BMW Group has shifted up another gear, posting 621,271 deliveries between April and June – a fractional lift on last year, yet enough to carry momentum into the second half of 2025. The result pushes first-half volume to 1,207,388 vehicles, with electrified models doing much of the heavy lifting. A combined 318,949 battery-electric and plug-in hybrids reached owners in the opening six months, an 18.5 per cent boost that helped the company hand over its 1.5-millionth pure-electric car in June.

BMW’s core brand accounted for just over a million registrations by mid-year, chalking up gains across Europe and the Middle East even as the Chinese market cooled. Demand for plug-in hybrids proved particularly robust: 98,339 units represented a near-29 per cent jump, showing that customers still value combustion-assisted flexibility. Performance arm BMW M GmbH also broke records, sailing past the six-figure mark for the first time on the back of strong interest in the latest M5 saloon and Touring.
MINI, meanwhile, enjoyed a double-digit lift as the new hatch and Countryman reached full availability; more than one in three buyers opted for battery power, highlighting the brand’s rapid pivot towards zero-emission motoring. Rolls-Royce added a note of grandeur with a nine-per-cent quarterly rise, while BMW Motorrad, facing supply constraints, saw deliveries of bikes and scooters slip.

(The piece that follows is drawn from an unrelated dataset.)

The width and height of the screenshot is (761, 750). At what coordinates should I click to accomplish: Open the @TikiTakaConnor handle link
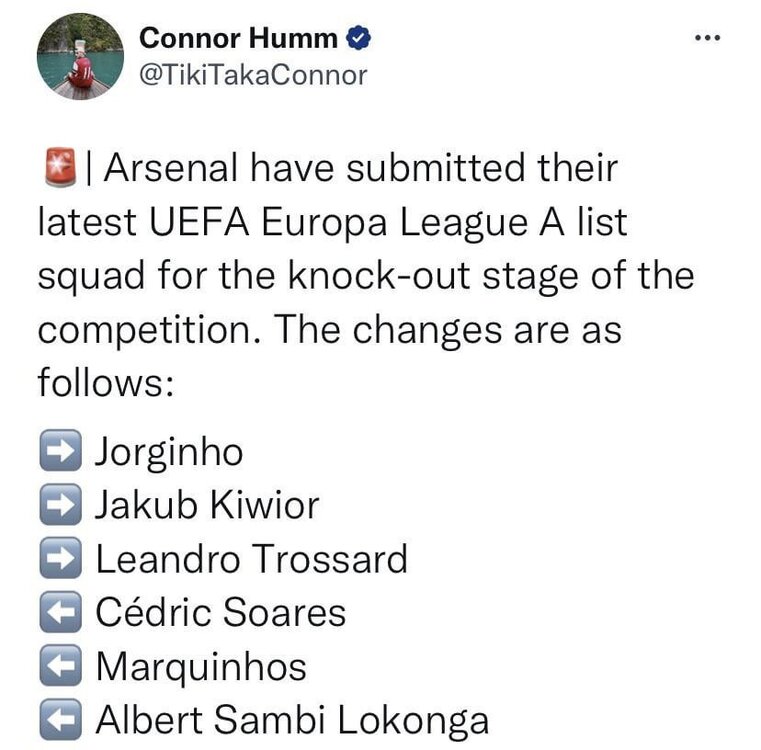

Crucially, the order bank across every drive technology grew during the period, giving BMW Group confidence that its broad portfolio – now spanning over fifteen fully electric cars plus a range of efficient combustion and hybrid powertrains – is resonating with drivers worldwide. With new models such as the electric MINI family and next-generation Neue Klasse saloon waiting in the wings, the Munich marque appears well placed to keep the sales needle pointing upwards.